Reproduce the records below verbatim, beginning at the line that contains "What do you see at coordinates (18, 42)" and stopping after the line that contains "prefer audio stream for hearing impaired is".
* Begin RECORDS FOR THE EXERCISE *
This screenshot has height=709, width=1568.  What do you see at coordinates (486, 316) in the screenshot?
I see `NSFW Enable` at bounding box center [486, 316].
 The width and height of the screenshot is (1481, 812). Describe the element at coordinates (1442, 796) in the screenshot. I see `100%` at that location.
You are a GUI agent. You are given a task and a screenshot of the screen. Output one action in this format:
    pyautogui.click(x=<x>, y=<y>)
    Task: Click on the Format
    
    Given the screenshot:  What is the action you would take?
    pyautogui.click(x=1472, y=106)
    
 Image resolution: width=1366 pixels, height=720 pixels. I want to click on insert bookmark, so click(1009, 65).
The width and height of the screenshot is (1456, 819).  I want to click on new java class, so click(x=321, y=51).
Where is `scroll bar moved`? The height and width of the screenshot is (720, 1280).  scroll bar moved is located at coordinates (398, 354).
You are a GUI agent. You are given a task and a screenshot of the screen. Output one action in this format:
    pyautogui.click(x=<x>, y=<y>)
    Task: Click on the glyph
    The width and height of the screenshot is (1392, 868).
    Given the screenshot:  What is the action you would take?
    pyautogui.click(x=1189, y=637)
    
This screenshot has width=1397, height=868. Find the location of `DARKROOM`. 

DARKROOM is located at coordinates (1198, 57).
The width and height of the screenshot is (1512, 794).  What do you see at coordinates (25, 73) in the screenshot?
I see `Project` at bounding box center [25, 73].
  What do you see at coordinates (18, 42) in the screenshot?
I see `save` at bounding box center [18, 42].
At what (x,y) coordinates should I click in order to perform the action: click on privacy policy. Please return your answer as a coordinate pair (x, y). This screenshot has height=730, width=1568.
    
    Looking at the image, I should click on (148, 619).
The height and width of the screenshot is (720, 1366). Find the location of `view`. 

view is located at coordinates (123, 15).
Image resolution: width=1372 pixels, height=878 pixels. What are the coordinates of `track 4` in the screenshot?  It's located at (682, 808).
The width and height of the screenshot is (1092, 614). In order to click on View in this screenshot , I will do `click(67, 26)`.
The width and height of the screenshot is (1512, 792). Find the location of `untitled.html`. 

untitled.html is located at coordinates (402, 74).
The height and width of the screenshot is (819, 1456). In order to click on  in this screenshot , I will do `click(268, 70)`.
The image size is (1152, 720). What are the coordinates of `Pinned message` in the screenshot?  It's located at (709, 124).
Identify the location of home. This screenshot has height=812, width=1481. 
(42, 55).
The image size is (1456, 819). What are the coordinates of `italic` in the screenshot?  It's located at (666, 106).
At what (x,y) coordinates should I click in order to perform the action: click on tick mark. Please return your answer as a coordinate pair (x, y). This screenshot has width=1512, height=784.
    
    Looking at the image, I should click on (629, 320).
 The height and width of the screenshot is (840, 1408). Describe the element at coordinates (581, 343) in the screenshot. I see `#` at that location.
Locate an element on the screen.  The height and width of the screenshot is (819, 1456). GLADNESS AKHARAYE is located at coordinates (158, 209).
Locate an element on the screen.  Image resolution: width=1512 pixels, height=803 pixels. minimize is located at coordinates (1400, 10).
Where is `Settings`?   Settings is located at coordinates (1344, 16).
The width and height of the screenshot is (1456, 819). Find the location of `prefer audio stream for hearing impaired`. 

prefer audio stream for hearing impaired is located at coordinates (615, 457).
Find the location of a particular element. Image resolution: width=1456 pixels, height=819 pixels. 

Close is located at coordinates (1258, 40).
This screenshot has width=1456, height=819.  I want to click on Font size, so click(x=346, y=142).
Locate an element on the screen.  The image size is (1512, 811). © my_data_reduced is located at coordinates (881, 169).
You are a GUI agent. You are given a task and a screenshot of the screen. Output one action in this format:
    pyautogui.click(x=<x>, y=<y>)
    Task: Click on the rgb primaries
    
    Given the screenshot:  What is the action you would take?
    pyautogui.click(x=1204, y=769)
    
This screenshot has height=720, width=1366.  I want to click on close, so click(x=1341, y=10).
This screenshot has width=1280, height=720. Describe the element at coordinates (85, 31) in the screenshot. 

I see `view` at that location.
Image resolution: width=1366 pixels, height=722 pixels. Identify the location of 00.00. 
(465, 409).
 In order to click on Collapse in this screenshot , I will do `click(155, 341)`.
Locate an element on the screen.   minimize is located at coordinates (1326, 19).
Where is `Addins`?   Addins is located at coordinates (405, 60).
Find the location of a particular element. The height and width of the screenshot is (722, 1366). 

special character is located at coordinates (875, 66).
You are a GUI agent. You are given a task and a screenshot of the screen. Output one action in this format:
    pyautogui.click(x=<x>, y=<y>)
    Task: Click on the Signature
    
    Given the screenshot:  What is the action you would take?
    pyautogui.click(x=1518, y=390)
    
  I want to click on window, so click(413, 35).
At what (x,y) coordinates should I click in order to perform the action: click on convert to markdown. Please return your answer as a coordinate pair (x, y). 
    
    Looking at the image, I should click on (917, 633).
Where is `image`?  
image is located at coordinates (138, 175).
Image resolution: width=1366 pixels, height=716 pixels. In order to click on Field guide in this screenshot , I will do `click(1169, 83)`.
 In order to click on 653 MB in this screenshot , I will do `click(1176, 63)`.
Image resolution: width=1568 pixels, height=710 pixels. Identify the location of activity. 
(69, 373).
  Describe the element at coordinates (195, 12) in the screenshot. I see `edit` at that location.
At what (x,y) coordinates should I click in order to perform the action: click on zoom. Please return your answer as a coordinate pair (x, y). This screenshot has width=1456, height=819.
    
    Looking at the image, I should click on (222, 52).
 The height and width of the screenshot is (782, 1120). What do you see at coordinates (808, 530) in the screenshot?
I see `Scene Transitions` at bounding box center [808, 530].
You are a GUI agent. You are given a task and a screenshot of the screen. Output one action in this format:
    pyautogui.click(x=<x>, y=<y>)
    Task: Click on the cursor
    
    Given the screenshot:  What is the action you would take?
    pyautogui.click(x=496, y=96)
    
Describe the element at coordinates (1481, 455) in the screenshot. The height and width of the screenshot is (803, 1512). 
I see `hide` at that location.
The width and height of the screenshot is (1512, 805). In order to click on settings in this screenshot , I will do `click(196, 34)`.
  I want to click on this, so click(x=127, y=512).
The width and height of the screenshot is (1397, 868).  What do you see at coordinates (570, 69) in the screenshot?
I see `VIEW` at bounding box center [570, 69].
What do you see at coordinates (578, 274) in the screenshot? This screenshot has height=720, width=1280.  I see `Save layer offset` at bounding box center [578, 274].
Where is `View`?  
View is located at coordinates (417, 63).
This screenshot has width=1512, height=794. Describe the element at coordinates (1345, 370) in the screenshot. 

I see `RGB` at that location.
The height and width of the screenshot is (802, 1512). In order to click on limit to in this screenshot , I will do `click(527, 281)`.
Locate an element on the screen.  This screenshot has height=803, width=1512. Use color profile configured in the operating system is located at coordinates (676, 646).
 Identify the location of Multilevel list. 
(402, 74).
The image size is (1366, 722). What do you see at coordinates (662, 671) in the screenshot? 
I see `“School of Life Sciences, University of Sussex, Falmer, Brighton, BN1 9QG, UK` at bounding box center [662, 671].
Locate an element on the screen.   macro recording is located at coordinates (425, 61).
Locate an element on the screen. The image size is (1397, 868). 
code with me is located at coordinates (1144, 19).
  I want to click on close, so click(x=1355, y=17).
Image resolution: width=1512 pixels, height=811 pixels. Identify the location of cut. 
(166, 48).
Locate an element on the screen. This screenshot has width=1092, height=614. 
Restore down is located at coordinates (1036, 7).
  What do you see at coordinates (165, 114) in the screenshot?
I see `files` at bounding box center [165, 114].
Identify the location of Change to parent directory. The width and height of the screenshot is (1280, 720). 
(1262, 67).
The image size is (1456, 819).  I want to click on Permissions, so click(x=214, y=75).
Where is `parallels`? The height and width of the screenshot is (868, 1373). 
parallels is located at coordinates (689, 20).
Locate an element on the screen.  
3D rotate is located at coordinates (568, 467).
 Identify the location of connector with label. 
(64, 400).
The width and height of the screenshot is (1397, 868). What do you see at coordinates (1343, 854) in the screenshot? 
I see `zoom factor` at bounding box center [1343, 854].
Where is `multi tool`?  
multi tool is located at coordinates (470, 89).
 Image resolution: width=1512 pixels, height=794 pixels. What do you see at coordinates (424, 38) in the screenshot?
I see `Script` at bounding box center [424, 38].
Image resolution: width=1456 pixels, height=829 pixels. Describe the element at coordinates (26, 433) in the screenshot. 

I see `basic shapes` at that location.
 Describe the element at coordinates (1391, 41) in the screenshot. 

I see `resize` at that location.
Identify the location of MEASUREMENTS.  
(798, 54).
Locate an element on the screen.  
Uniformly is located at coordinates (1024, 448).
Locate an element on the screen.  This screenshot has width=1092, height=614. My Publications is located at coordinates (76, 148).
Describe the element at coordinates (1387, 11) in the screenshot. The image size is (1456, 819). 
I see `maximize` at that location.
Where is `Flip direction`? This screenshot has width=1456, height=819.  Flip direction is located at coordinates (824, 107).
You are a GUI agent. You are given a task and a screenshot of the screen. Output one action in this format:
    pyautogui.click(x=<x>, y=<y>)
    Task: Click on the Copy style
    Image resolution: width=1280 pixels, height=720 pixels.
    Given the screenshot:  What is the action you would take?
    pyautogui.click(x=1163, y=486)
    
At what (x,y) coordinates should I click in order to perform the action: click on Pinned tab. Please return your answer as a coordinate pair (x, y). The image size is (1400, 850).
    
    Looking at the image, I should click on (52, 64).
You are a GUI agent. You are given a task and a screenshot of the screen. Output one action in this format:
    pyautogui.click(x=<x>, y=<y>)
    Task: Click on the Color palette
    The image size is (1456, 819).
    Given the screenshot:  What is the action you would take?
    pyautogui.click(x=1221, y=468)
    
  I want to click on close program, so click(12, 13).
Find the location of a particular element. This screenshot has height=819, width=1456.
* End RECORDS FOR THE EXERCISE *
SOLUTION TO THE PROBLEM |
  What do you see at coordinates (18, 42) in the screenshot?
I see `save` at bounding box center [18, 42].
At what (x,y) coordinates should I click in order to perform the action: click on privacy policy. Please return your answer as a coordinate pair (x, y). This screenshot has height=730, width=1568.
    
    Looking at the image, I should click on (148, 619).
The height and width of the screenshot is (720, 1366). Find the location of `view`. 

view is located at coordinates (123, 15).
Image resolution: width=1372 pixels, height=878 pixels. What are the coordinates of `track 4` in the screenshot?  It's located at (682, 808).
The width and height of the screenshot is (1092, 614). In order to click on View in this screenshot , I will do `click(67, 26)`.
The width and height of the screenshot is (1512, 792). Find the location of `untitled.html`. 

untitled.html is located at coordinates (402, 74).
The height and width of the screenshot is (819, 1456). In order to click on  in this screenshot , I will do `click(268, 70)`.
The image size is (1152, 720). What are the coordinates of `Pinned message` in the screenshot?  It's located at (709, 124).
Identify the location of home. This screenshot has height=812, width=1481. 
(42, 55).
The image size is (1456, 819). What are the coordinates of `italic` in the screenshot?  It's located at (666, 106).
At what (x,y) coordinates should I click in order to perform the action: click on tick mark. Please return your answer as a coordinate pair (x, y). This screenshot has width=1512, height=784.
    
    Looking at the image, I should click on (629, 320).
 The height and width of the screenshot is (840, 1408). Describe the element at coordinates (581, 343) in the screenshot. I see `#` at that location.
Locate an element on the screen.  The height and width of the screenshot is (819, 1456). GLADNESS AKHARAYE is located at coordinates (158, 209).
Locate an element on the screen.  Image resolution: width=1512 pixels, height=803 pixels. minimize is located at coordinates (1400, 10).
Where is `Settings`?   Settings is located at coordinates (1344, 16).
The width and height of the screenshot is (1456, 819). Find the location of `prefer audio stream for hearing impaired`. 

prefer audio stream for hearing impaired is located at coordinates (615, 457).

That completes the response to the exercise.